__Problem to work on__
Extract every line below that contains the word "Given".

__Collected data entries__
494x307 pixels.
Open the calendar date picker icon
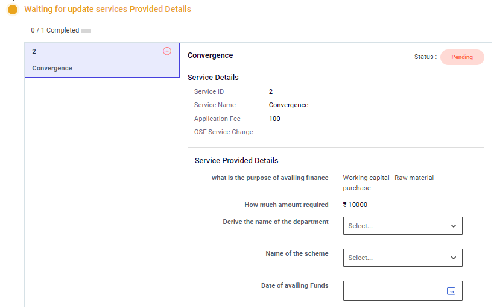click(451, 291)
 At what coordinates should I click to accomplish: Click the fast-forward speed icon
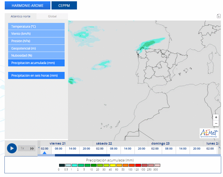point(32,148)
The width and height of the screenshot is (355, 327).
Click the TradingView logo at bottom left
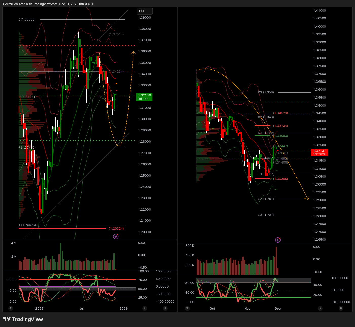click(23, 319)
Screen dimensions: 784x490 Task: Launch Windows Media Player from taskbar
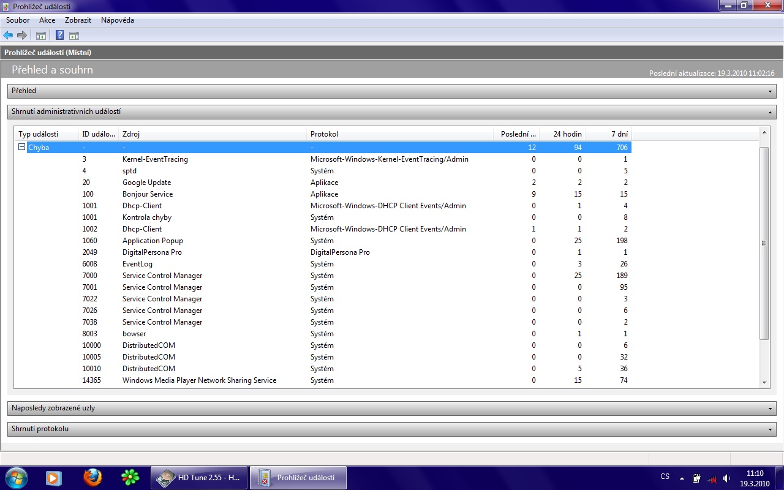[54, 477]
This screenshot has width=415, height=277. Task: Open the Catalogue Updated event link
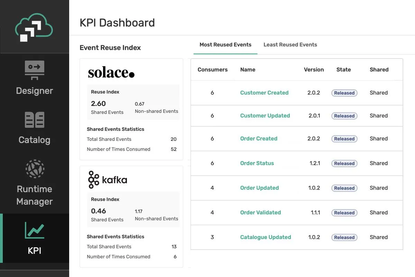[266, 237]
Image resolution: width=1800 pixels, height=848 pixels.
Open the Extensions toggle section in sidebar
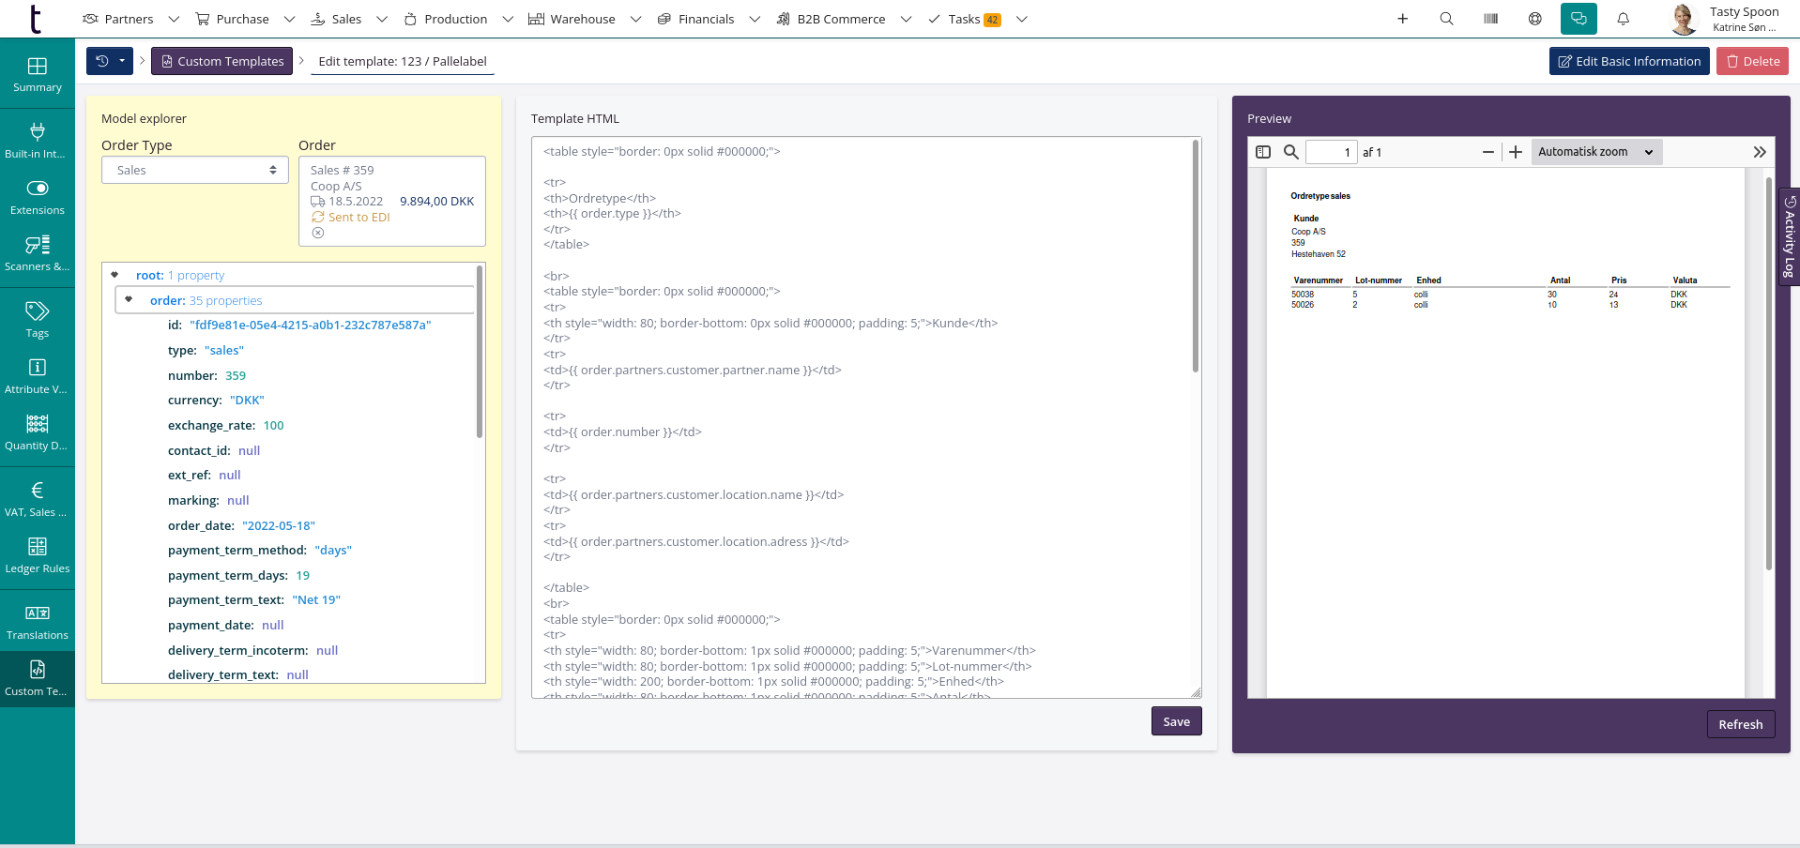38,197
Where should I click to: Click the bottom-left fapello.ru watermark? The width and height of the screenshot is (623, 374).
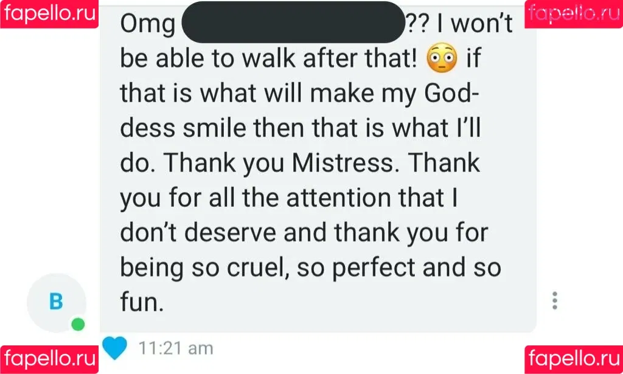click(49, 358)
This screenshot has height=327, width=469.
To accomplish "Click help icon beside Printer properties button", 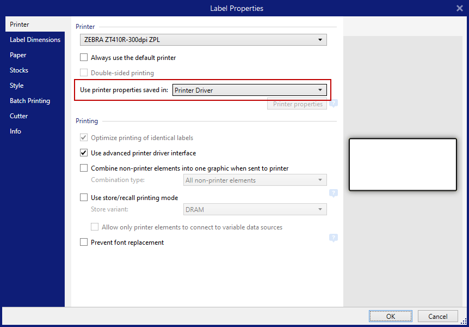I will coord(334,103).
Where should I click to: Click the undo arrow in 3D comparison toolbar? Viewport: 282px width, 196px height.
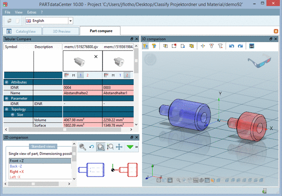(232, 46)

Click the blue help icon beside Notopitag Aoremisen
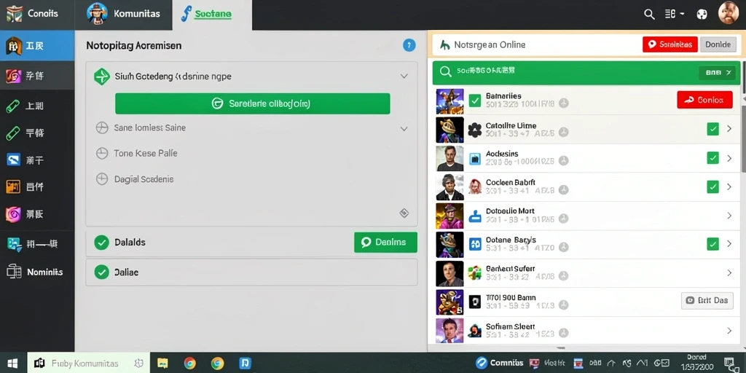(409, 45)
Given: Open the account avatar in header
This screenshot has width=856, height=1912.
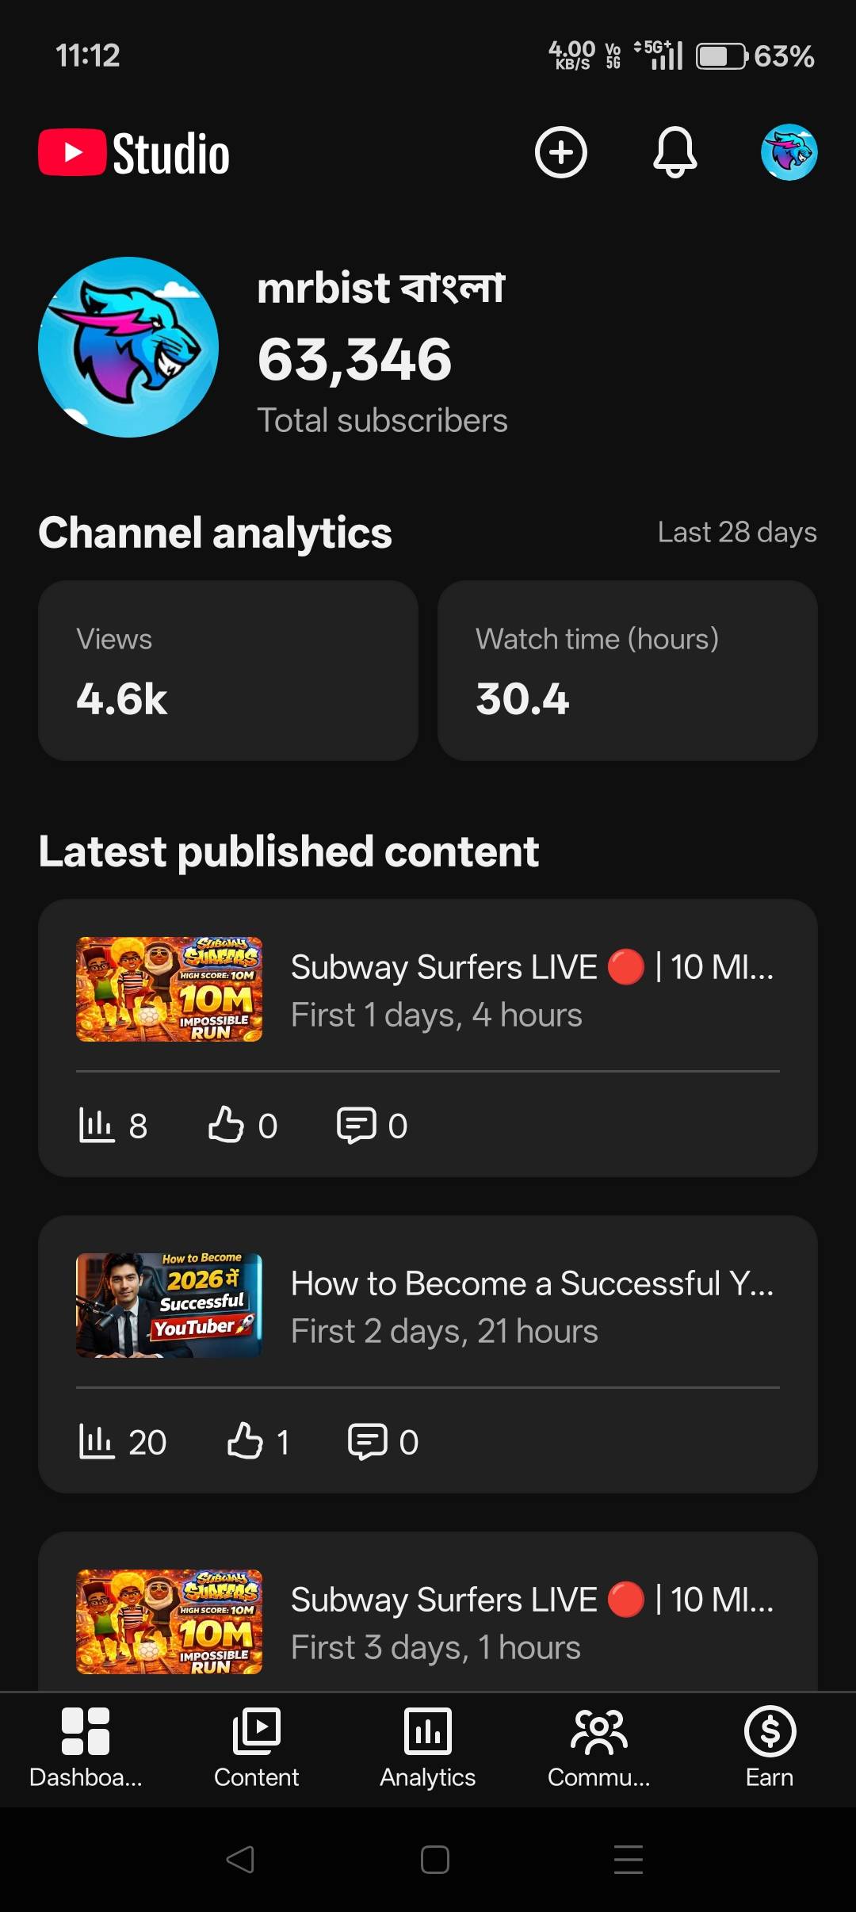Looking at the screenshot, I should (789, 152).
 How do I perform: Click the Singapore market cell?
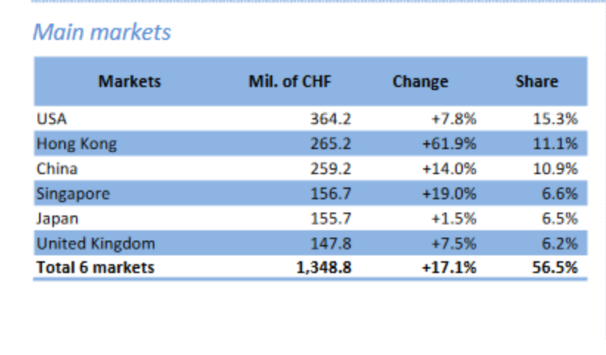[x=73, y=193]
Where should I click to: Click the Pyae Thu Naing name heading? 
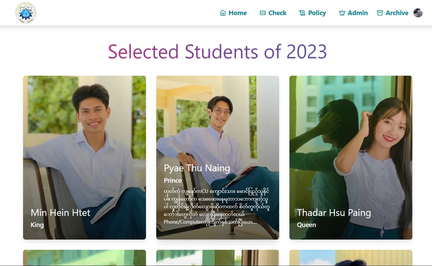click(197, 168)
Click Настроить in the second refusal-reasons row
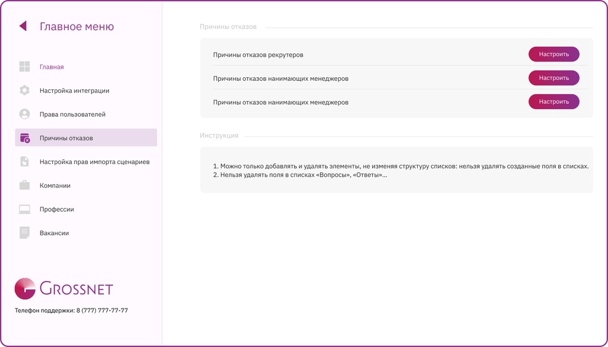This screenshot has width=608, height=347. [x=553, y=78]
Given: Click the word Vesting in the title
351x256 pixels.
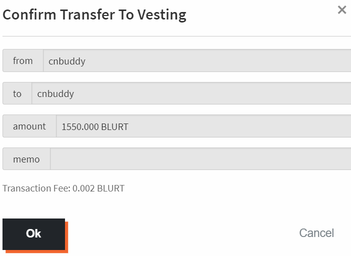Looking at the screenshot, I should point(161,15).
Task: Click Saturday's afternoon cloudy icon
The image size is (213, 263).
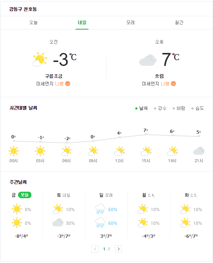Action: pos(58,222)
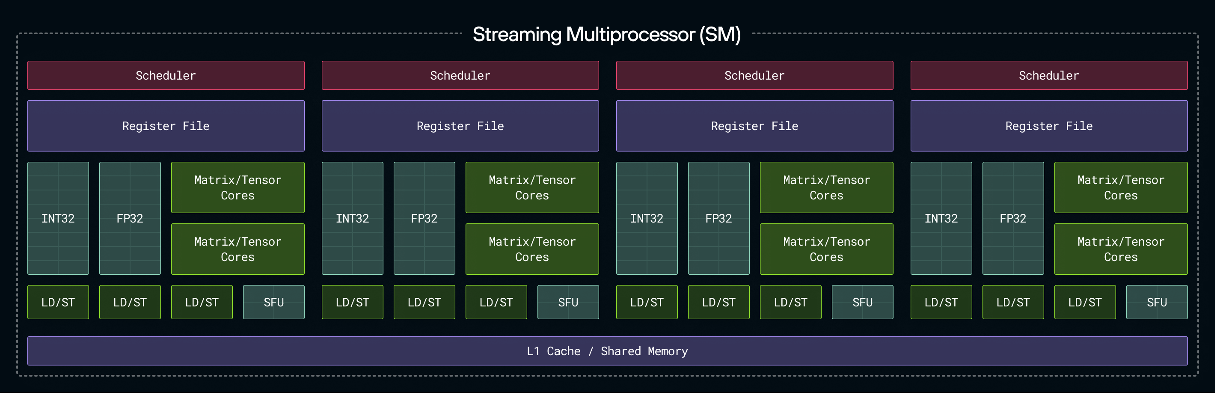Click the third Register File block
This screenshot has height=398, width=1217.
click(x=754, y=126)
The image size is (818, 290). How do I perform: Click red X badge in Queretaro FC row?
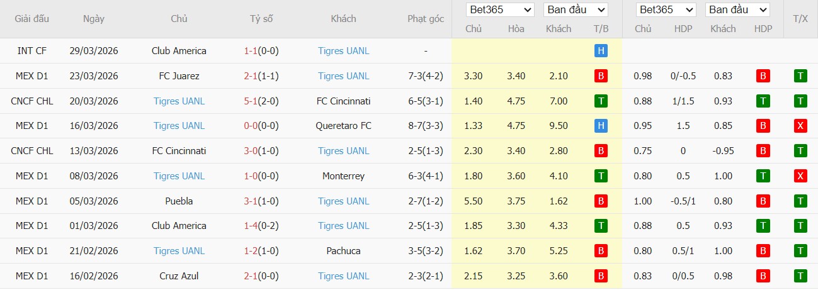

__The answer__
Given: Open the account avatar in header
Given: Click the word Vesting in the title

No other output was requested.